PAREPARE — Dewan Perwakilan Rakyat Daerah (DPRD) Kota Parepare menyoroti realisasi anggaran infrastruktur pada semester pertama tahun anggaran 2026. Sejumlah anggota dewan menilai penyerapan anggaran untuk pekerjaan fisik belum berjalan optimal, sehingga mendorong jajaran pemerintah kota mempercepat pelaksanaan program yang telah ditetapkan dalam APBD.
Sorotan tersebut mengemuka dalam pembahasan evaluasi kinerja keuangan daerah. Mengacu pada mekanisme yang berlaku, kepala daerah menyampaikan laporan realisasi semester pertama kepada DPRD sebagai dasar evaluasi sekaligus pijakan menyusun kebijakan anggaran perubahan di pertengahan tahun.
Anggota dewan mengingatkan bahwa belanja infrastruktur memiliki dampak langsung terhadap pelayanan publik dan perekonomian masyarakat. Karena itu, keterlambatan pengerjaan proyek dikhawatirkan menghambat manfaat yang seharusnya dirasakan warga, mulai dari perbaikan jalan, drainase, hingga fasilitas umum lainnya.
Dorong Percepatan dan Transparansi
DPRD meminta pemerintah kota memastikan setiap kegiatan infrastruktur berjalan sesuai jadwal dan tepat mutu.
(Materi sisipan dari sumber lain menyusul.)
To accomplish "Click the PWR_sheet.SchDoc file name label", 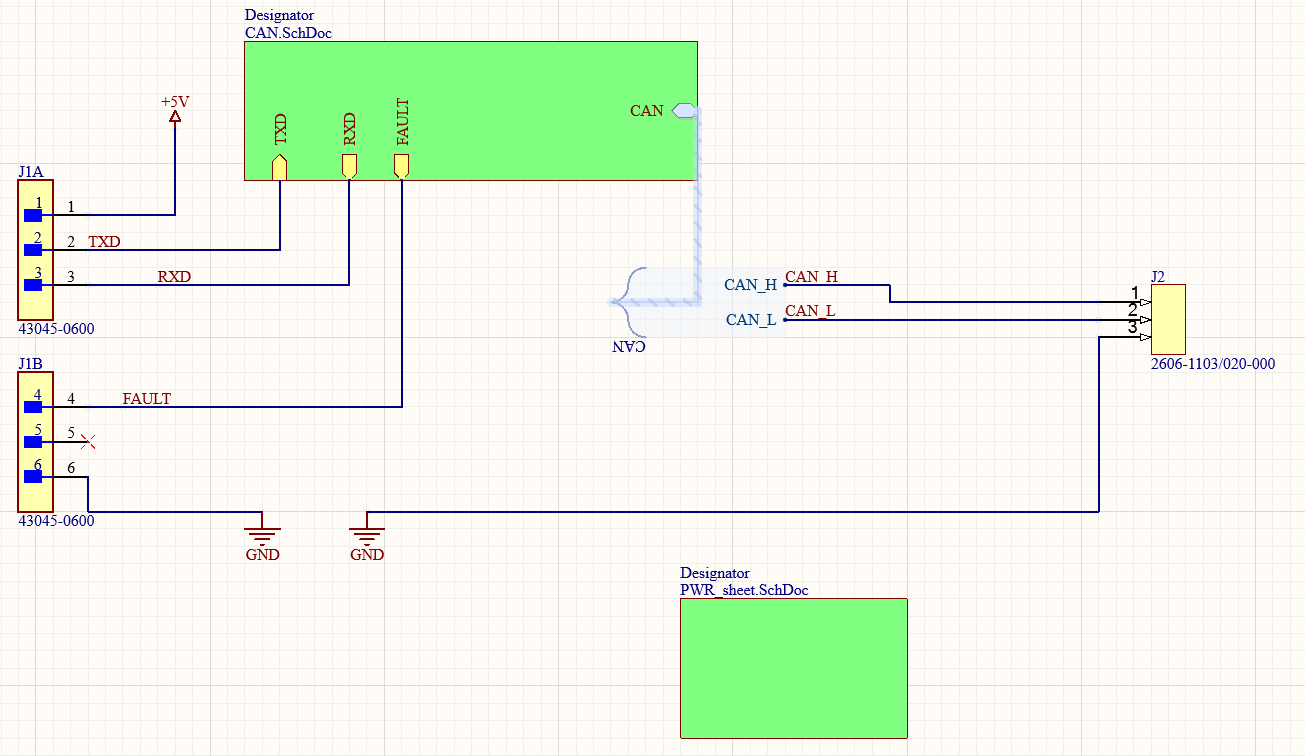I will click(743, 590).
Dewan juga menekankan pentingnya transparansi laporan realisasi agar publik dapat mengetahui sejauh mana anggaran yang dialokasikan telah digunakan untuk kepentingan masyarakat.
"Kami ingin memastikan anggaran infrastruktur benar-benar terserap dan pekerjaannya berkualitas. Jangan sampai program molor sehingga manfaatnya terlambat dirasakan warga. Percepatan harus dibarengi pengawasan yang ketat," ujar seorang anggota Komisi DPRD Kota Parepare.
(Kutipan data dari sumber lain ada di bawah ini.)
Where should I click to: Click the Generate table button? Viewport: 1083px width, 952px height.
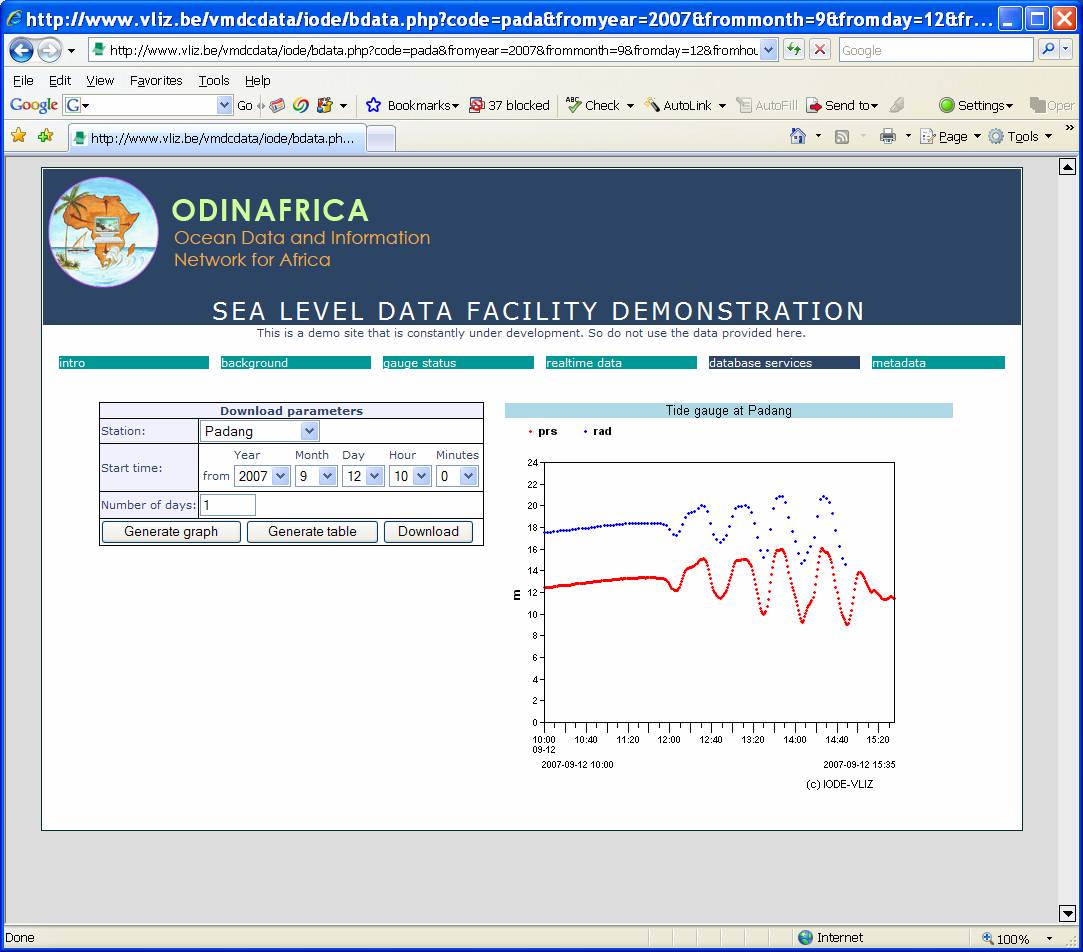(312, 531)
Menanggapi hal itu, pemerintah kota menyatakan sebagian pekerjaan infrastruktur memang baru memasuki tahap pelaksanaan pada paruh pertama tahun, sehingga penyerapan anggaran diperkirakan meningkat pada semester kedua. Pemerintah berkomitmen mengejar target sembari menjaga kualitas pengerjaan.
Pemerintah kota juga mengajak masyarakat berperan aktif mengawasi pembangunan, antara lain dengan melaporkan kerusakan jalan atau fasilitas umum agar dapat segera ditangani. Pelibatan warga dinilai dapat memperkuat akuntabilitas penggunaan anggaran daerah.
Rendahnya penyerapan anggaran pada paruh pertama tahun sebenarnya merupakan pola yang kerap terjadi di banyak daerah. Proses lelang, persiapan dokumen teknis, hingga penetapan pelaksana pekerjaan biasanya memakan waktu pada awal tahun, sehingga belanja fisik baru terlihat signifikan pada semester kedua. Meski demikian, DPRD mengingatkan agar keterlambatan administratif tidak menjadi pembenaran untuk menunda pekerjaan yang berdampak langsung ke masyarakat.
Sejumlah anggota dewan juga menyoroti pentingnya kualitas, bukan sekadar kecepatan penyerapan anggaran. Mereka khawatir pengejaran target di akhir tahun justru berisiko menurunkan mutu pekerjaan jika tidak diawasi ketat. Karena itu, dewan meminta pengawasan teknis diperketat agar hasil pembangunan tahan lama dan tidak cepat rusak, yang pada akhirnya akan kembali membebani anggaran tahun berikutnya.
Selain belanja infrastruktur, dewan turut menyinggung perlunya keselarasan antara program pembangunan dan kebutuhan riil warga di tiap kelurahan. Aspirasi yang dihimpun melalui reses anggota dewan diharapkan menjadi salah satu acuan dalam menyusun prioritas, sehingga anggaran tidak hanya terserap secara administratif, tetapi benar-benar menjawab persoalan yang dirasakan masyarakat sehari-hari.
Dewan juga mendorong agar pemerintah kota lebih transparan dalam menyampaikan progres proyek kepada publik, misalnya melalui keterbukaan data realisasi anggaran secara berkala. Dengan informasi yang mudah diakses, masyarakat dapat ikut memantau sejauh mana program pembangunan berjalan, sekaligus mengurangi potensi kesenjangan antara perencanaan dan pelaksanaan di lapangan.
Evaluasi realisasi semester pertama ini diharapkan menjadi momentum bagi pemerintah daerah untuk membenahi tata kelola belanja infrastruktur. DPRD menegaskan akan terus mengawal agar anggaran pembangunan benar-benar membawa manfaat nyata bagi warga Parepare.